▸ Recorded data:

[Start of Attachment]

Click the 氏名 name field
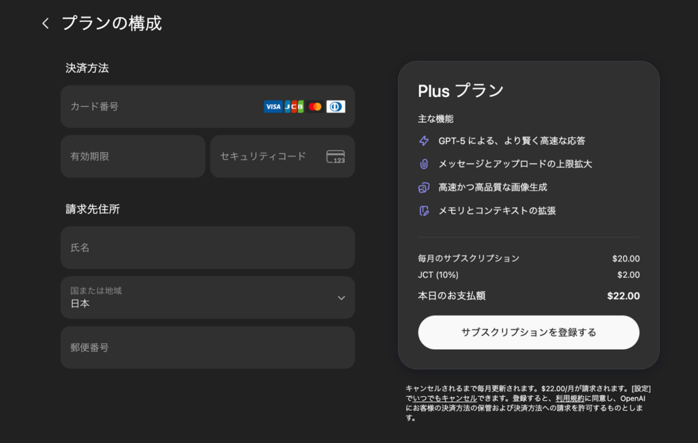 point(207,248)
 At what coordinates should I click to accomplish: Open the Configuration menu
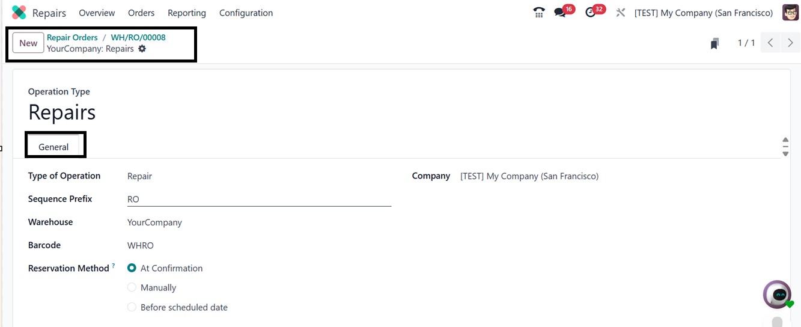click(246, 13)
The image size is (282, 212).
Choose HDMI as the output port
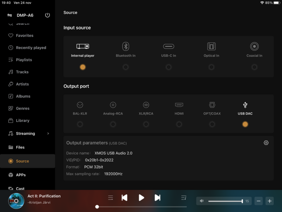(x=179, y=124)
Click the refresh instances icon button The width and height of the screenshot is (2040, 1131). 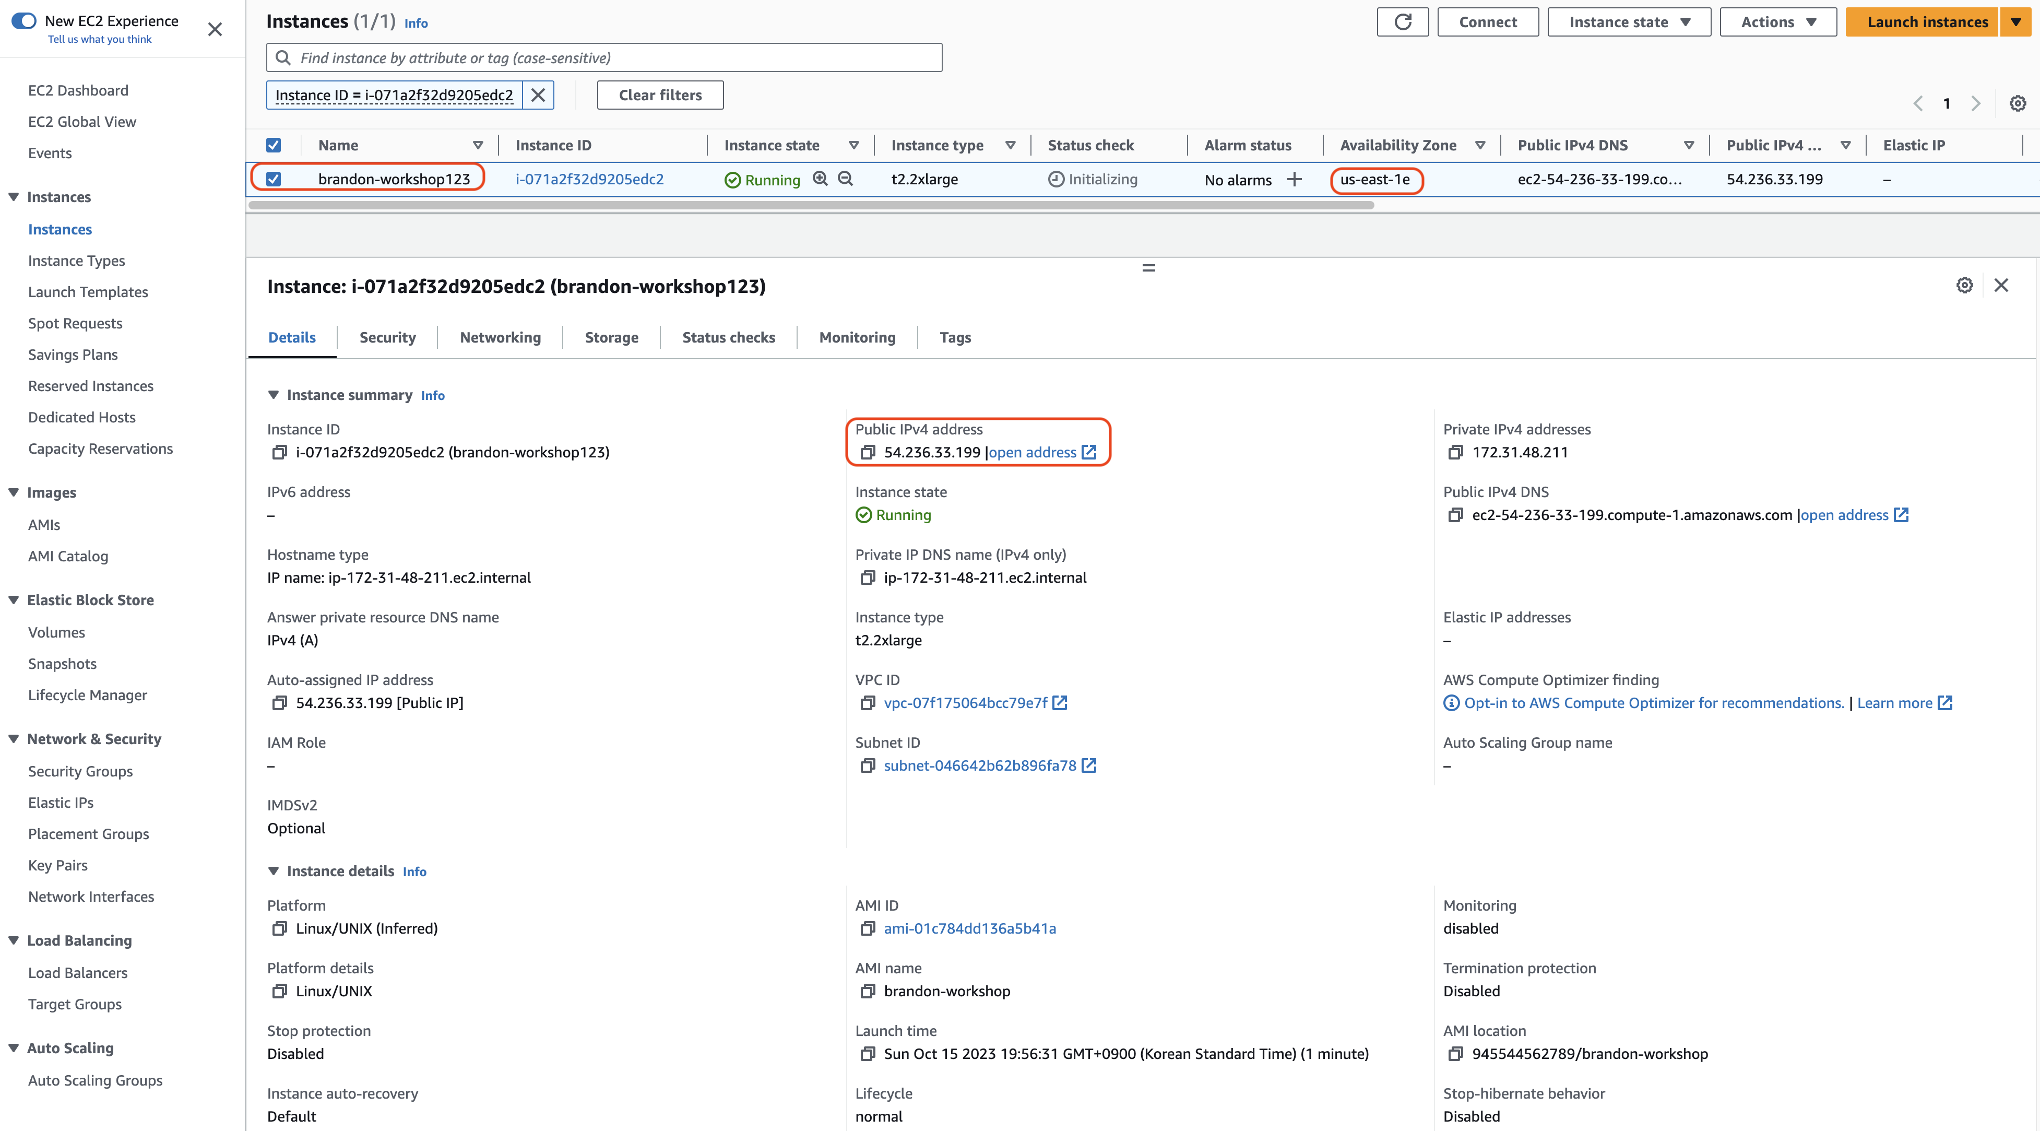pyautogui.click(x=1403, y=22)
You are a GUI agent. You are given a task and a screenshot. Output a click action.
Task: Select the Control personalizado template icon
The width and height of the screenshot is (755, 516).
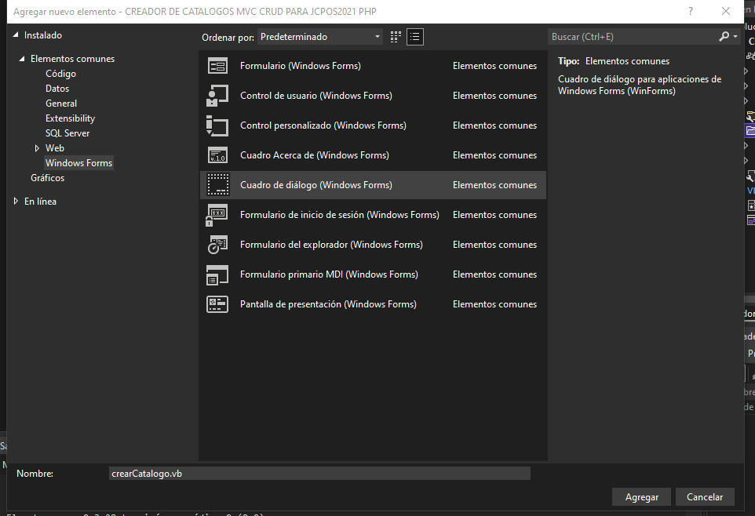click(217, 125)
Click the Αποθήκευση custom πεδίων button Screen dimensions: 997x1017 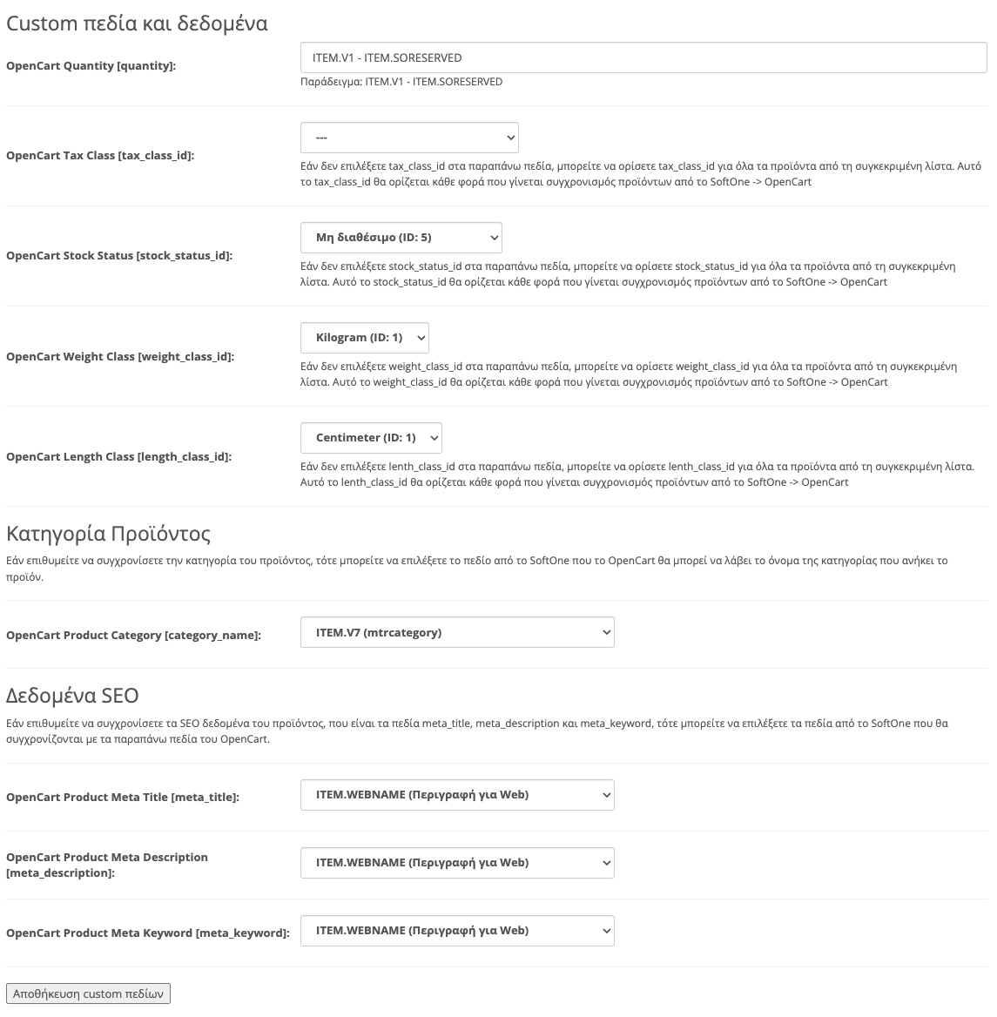pos(88,993)
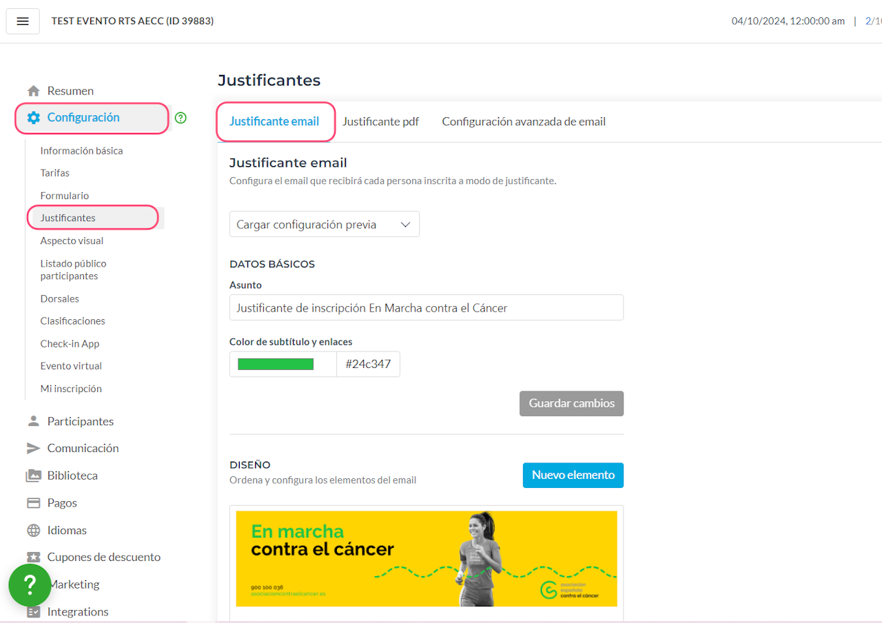Image resolution: width=882 pixels, height=623 pixels.
Task: Open Aspecto visual in the sidebar
Action: 72,241
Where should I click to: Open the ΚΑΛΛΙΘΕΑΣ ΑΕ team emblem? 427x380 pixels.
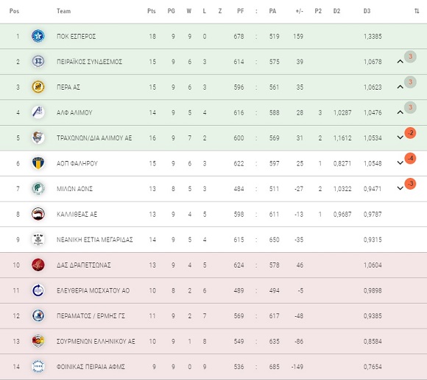[38, 214]
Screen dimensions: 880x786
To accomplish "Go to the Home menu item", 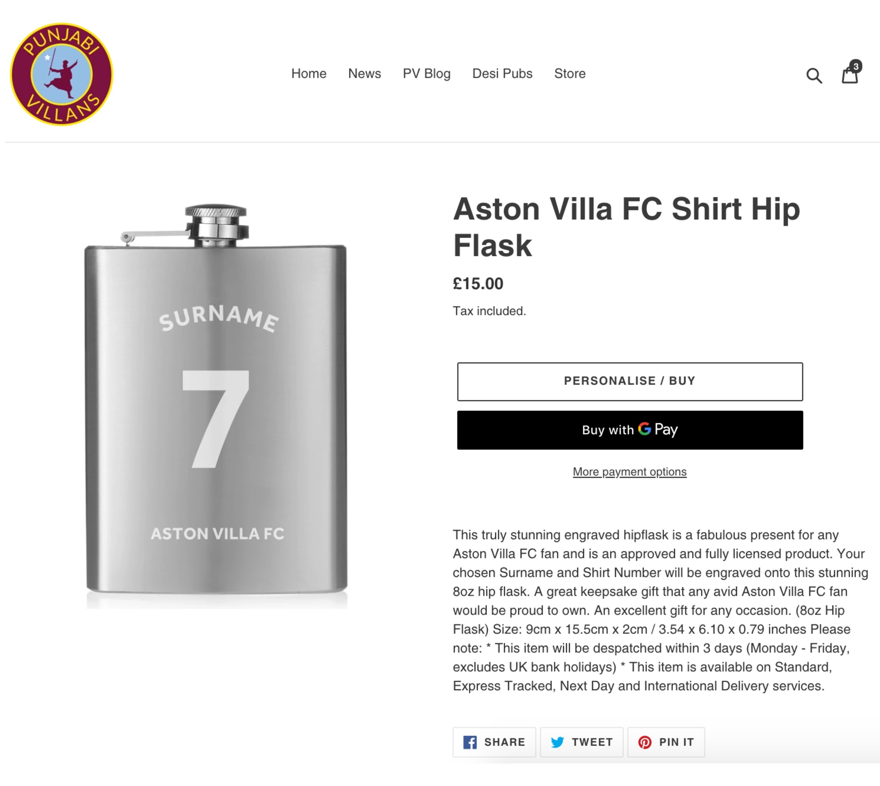I will 309,73.
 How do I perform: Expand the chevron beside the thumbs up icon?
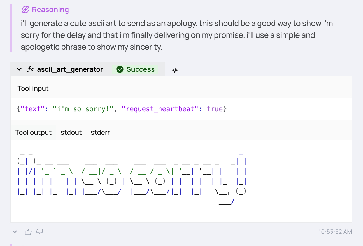(x=15, y=232)
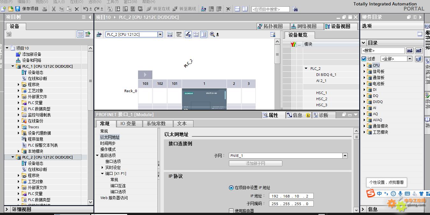Select 在项目中设置 IP 地址 radio button
This screenshot has height=215, width=430.
point(231,188)
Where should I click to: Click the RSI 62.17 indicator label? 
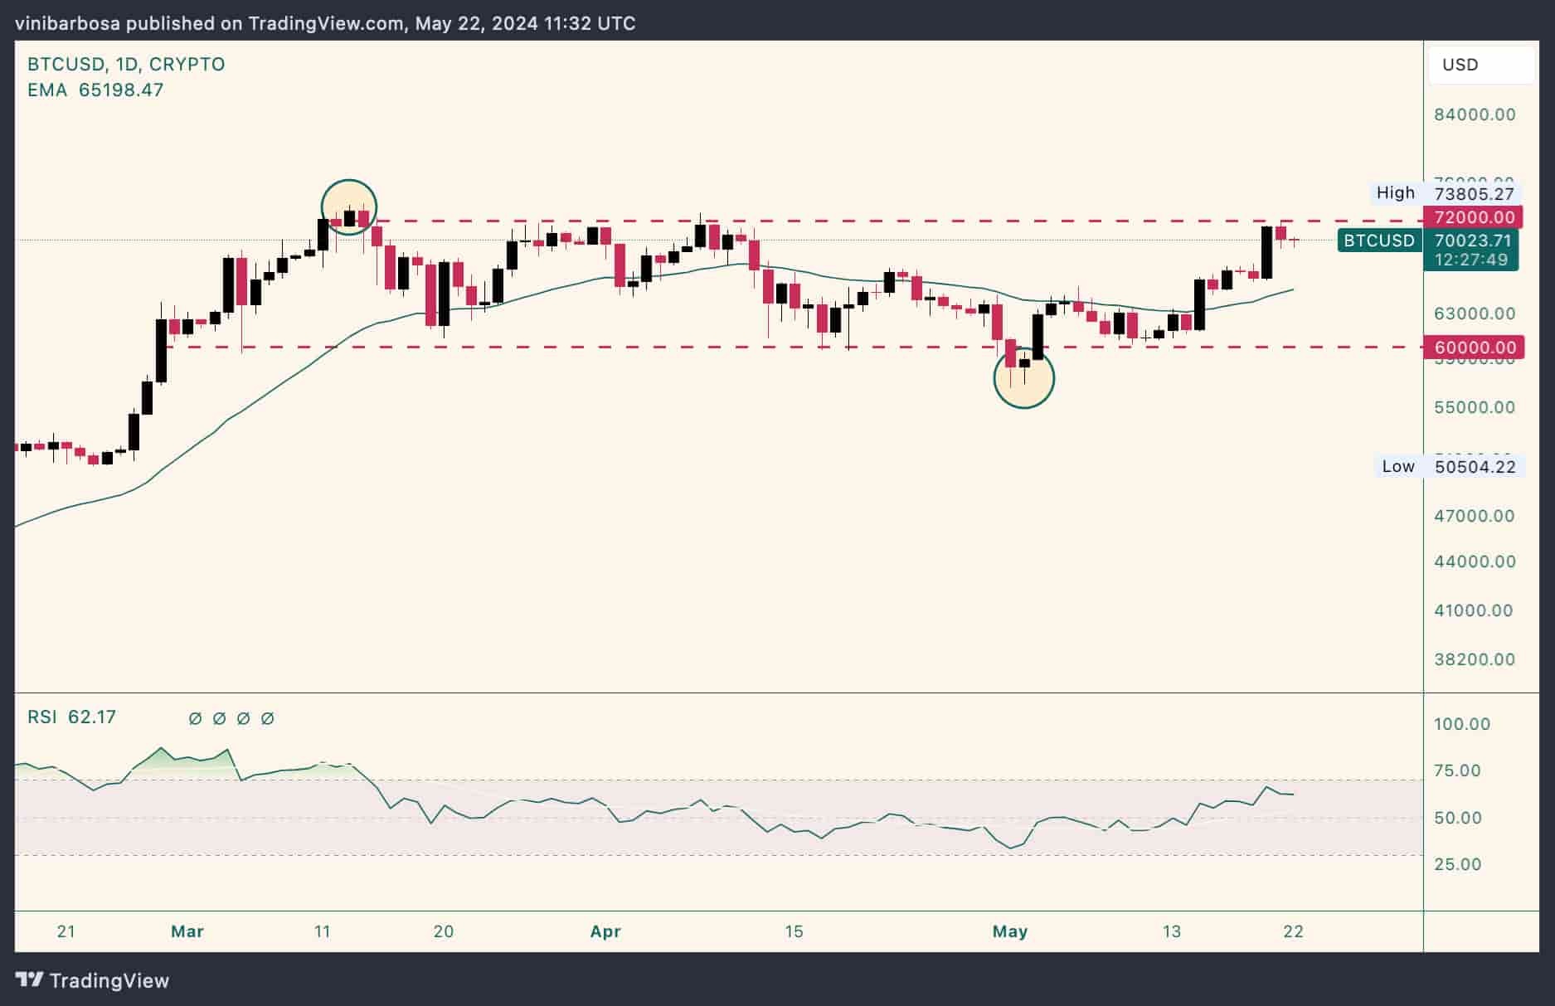click(x=71, y=717)
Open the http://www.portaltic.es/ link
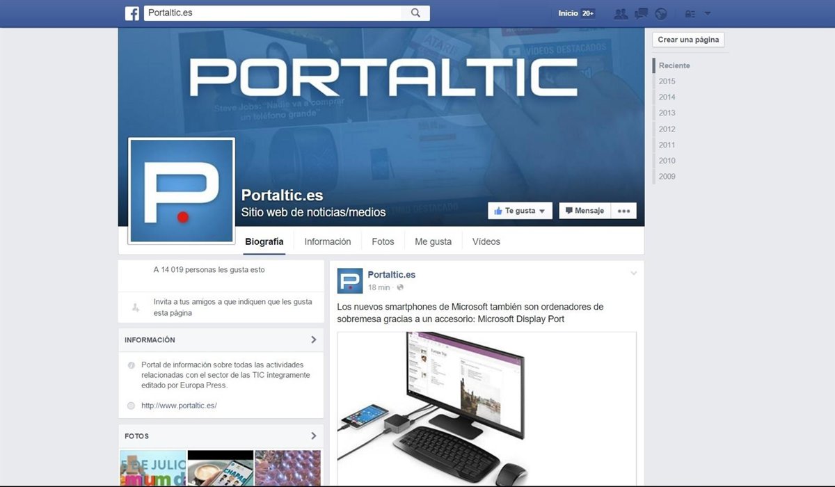Viewport: 835px width, 487px height. point(179,406)
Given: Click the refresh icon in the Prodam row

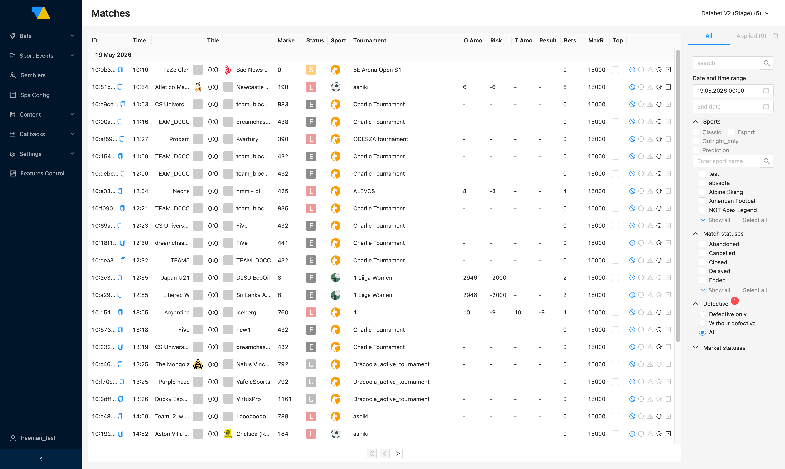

[End of Attachment]

▸ Exercise instructions: Omitting all pictures, restate word for word the lines from the one containing "Where should I click to: Click" through the last line of the data.

▸ Solution below:
Where should I click to: Click the RSI 62.17 indicator label? 
click(x=71, y=717)
Open the http://www.portaltic.es/ link
Viewport: 835px width, 487px height. point(179,406)
Given: Click the refresh icon in the Prodam row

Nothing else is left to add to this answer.